O tema da gravidez também já rendeu constrangimento durante a fala de Lula. Ao, novamente, pedir tempo para as mudanças, ele se referiu à sua própria masculinidade, lembrando o “aquilo roxo” do ex-presidente Fernando Collor de Mello: “A coisa que eu mais queria na minha vida, quando casei com a minha galega, era um filho. Ela engravidou logo no primeiro dia de casamento porque pernambucano não deixa por menos. Pois bem, mas tive de esperar nove meses para nascer a criança”. A galega, no caso, era a primeira-dama Marisa Letícia, que estava no palco ao lado de Lula.

Em outra ocasião, Lula deu mais um exemplo inusitado: “Eu aprendi a contar até dez, apesar de só ter nove dedos, que é para não cometer erros”.

O homem infalível

Por diversas vezes, Lula se mostra como o centro da solução para os problemas do País, prometendo até mesmo a infalibilidade. “Eu tenho de fazer e não posso errar” e “somente nós poderemos fazer as reformas” resumem a autoconfiança do presidente. “O Brasil estava quebrado e alguém vai ter de salvar este País”, acrescentou recentemente. Mas uma ajuda é sempre bem-vinda, lembra o orador. “Esta é a hora de cada brasileiro pensar menos em si mesmo e mais no País.”

A referência bíblica está constantemente presente nos discursos. Novamente sobre a salvação: “Se Jesus Cristo precisou ser crucificado para salvar a humanidade, por que cada um de nós não pode colocar um pouco do nosso sacrifício para salvar esse imenso Brasil?”. O nome de deus, a propósito, foi citada aproximadamente 120 vezes pelo presidente.

Tudo isso tem ligação íntima com o otimismo do presidente: “O Brasil está vivendo, possivelmente, um dos momentos mais importantes da história”. Lula se sente “o brasileiro mais otimista que este País já teve”.

Dentro da lógica dos discursos, sonhar para chegar à salvação também é fundamental.

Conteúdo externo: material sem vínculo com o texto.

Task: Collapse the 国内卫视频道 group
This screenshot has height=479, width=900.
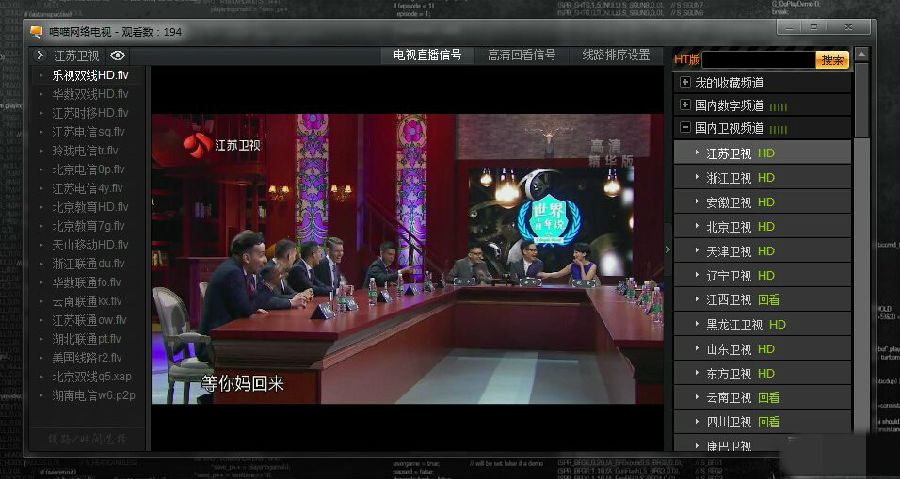Action: coord(685,128)
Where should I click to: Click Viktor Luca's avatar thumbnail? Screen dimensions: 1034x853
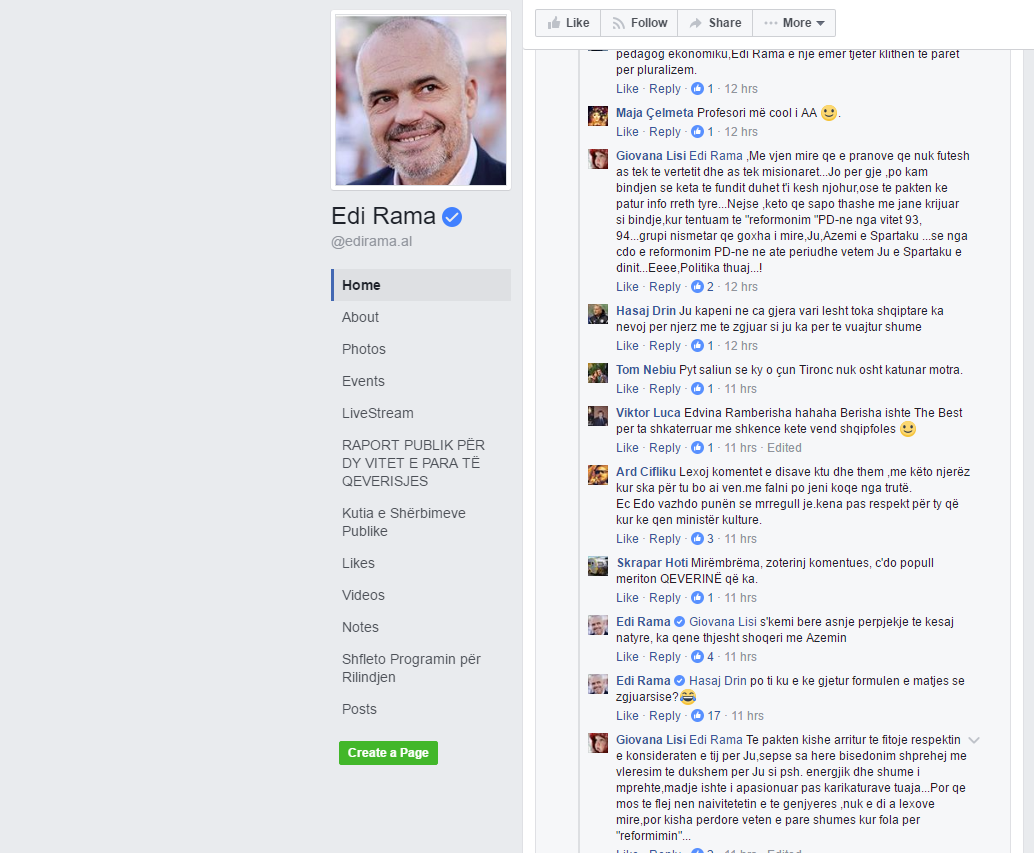[597, 416]
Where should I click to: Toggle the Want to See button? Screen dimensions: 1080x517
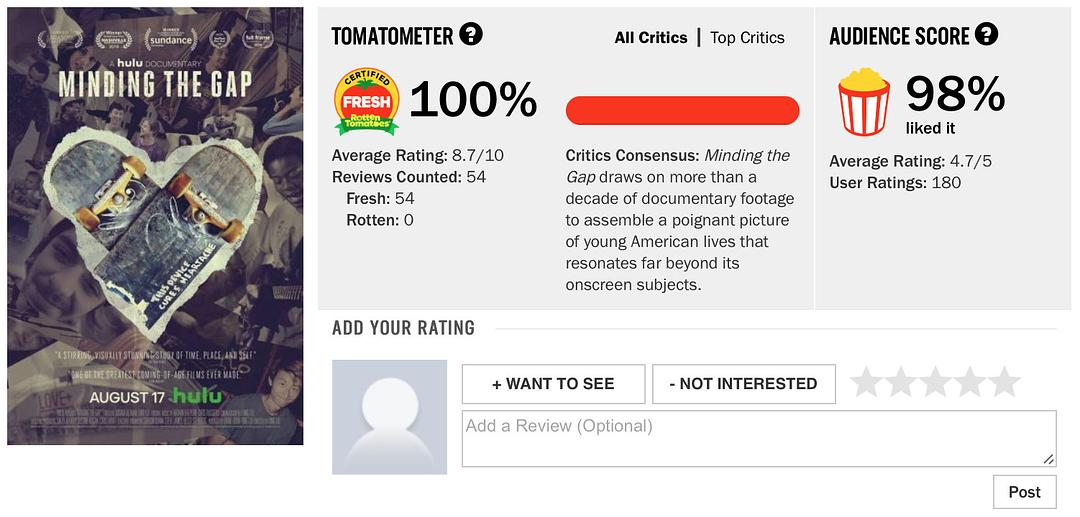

Um velho roqueiro foi lembrado pelo presidente: “Não é apenas a música do Raul Seixas que diz que sonhar junto transforma um sonho em realidade. Nós vamos transformar este País juntos”.

A palavra sonho foi citada por Lula quase 70 vezes, na maior parte em tom positivo. Um outro termo recorrente é filho, com quase 120 aparições. O presidente olha para os brasileiros como se estivesse vendo seus próprios filhos, segundo ele mesmo definiu. “Eu sempre trato as decisões que tomo como se eu estivesse fazendo alguma coisa para o meu filho.”

Isso inclui também, periodicamente, um tratamento mais duro. “Às vezes, a gente tem de dizer não para um filho da gente. Faz mais bem para o futuro dele do que a gente não dizer nada para ele”, explica. Esse tipo de declaração encontra eco no ex-presidente Getúlio Vargas, um dos expoentes do populismo na América Latina, conhecido na época como “o pai dos pobres”.

A clareza

Como Lula não recorre à linguagem rebuscada, é difícil encontrar trechos prolixos em sua fala. Mas nem sempre o presidente consegue toda a clareza desejada. Contando não ter encontrado nenhuma mulher na composição original da mesa em um encontro de prefeitos, Lula afirmou: “Eu comecei com isso, para dizer para todos nós aqui, presentes, que os problemas de gênero, além das questões dos direitos que temos de colocar nas nossas Constituições, na nossa legislação, como um todo, tem um problema cultural, tem um problema de prática”.

Com tantas palavras ditas e repetidas, Lula vive um dilema. Ele sabe que “o melhor político é aquele que pensa e não fala”. Mas também está ciente de que “nós temos a boca maior do que os ouvidos".